Pig-latinnify - take 1¶
Let's start by doing this the wrong way.
We'll use our abs
example, and adapt it to the
string case. We'll follow the same strategy:
- iterate over arrow arrays;
- for each element in each array, create a new output value.
Put the following in src/expressions.rs
:
use std::borrow::Cow;
use std::fmt::Write;
#[polars_expr(output_type=String)]
fn pig_latinnify(inputs: &[Series]) -> PolarsResult<Series> {
let s = &inputs[0];
let ca = s.str()?;
let out: StringChunked = ca.apply(|opt_v: Option<&str>| {
opt_v.map(|value: &str| {
// Not the recommended way to do it,
// see below for a better way!
if let Some(first_char) = value.chars().next() {
Cow::Owned(format!("{}{}ay", &value[1..], first_char))
} else {
Cow::Borrowed(value)
}
})
});
Ok(out.into_series())
}
String
.
If you combine this with a Python definition (which you should put
in minimal_plugin/__init__.py
):
def pig_latinnify(expr: IntoExpr) -> pl.Expr:
expr = parse_into_expr(expr)
return expr.register_plugin(
lib=lib,
symbol="pig_latinnify",
is_elementwise=True,
)
maturin develop
(or maturin develop --release
if you're benchmarking) and put the following in run.py
:
import polars as pl
import minimal_plugin as mp
df = pl.DataFrame({'a': ["I", "love", "pig", "latin"]})
print(df.with_columns(a_pig_latin=mp.pig_latinnify('a')))
shape: (4, 2)
┌───────┬─────────────┐
│ a ┆ a_pig_latin │
│ --- ┆ --- │
│ str ┆ str │
╞═══════╪═════════════╡
│ I ┆ Iay │
│ love ┆ ovelay │
│ pig ┆ igpay │
│ latin ┆ atinlay │
└───────┴─────────────┘
This will already be an order of magnitude faster than using map_elements
.
But as mentioned earlier, we're creating a new string for every single row.
Can we do better?
Pig-latinnify - take 2¶
Yes!
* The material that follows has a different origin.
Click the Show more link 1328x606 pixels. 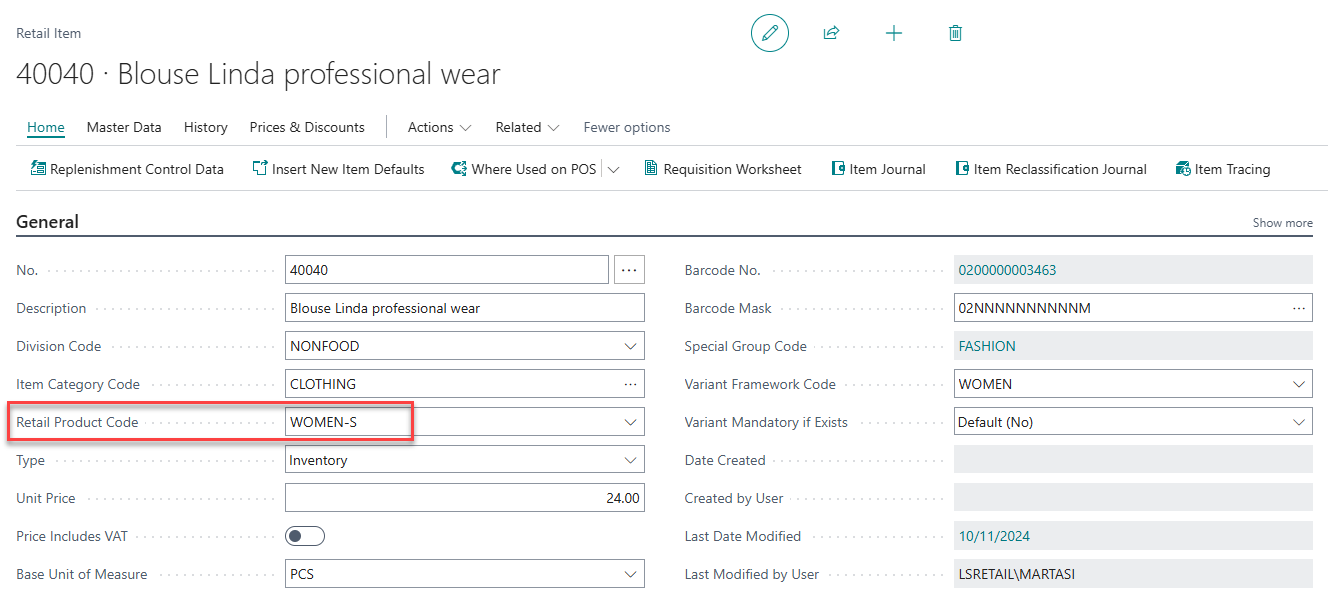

StringChunked
has a utility apply_to_buffer
method which amortises
the cost of creating new strings for each row by creating a string upfront,
clearing it, and repeatedly writing to it.
This gives a 4x speedup! All you need to do is change pig_latinnify
to:
#[polars_expr(output_type=String)]
fn pig_latinnify(inputs: &[Series]) -> PolarsResult<Series> {
let ca: &StringChunked = inputs[0].str()?;
let out: StringChunked = ca.apply_to_buffer(|value: &str, output: &mut String| {
if let Some(first_char) = value.chars().next() {
write!(output, "{}{}ay", &value[1..], first_char).unwrap()
}
});
Ok(out.into_series())
}
Simpler, faster, and more memory-efficient. Thinking about allocations can really make a difference!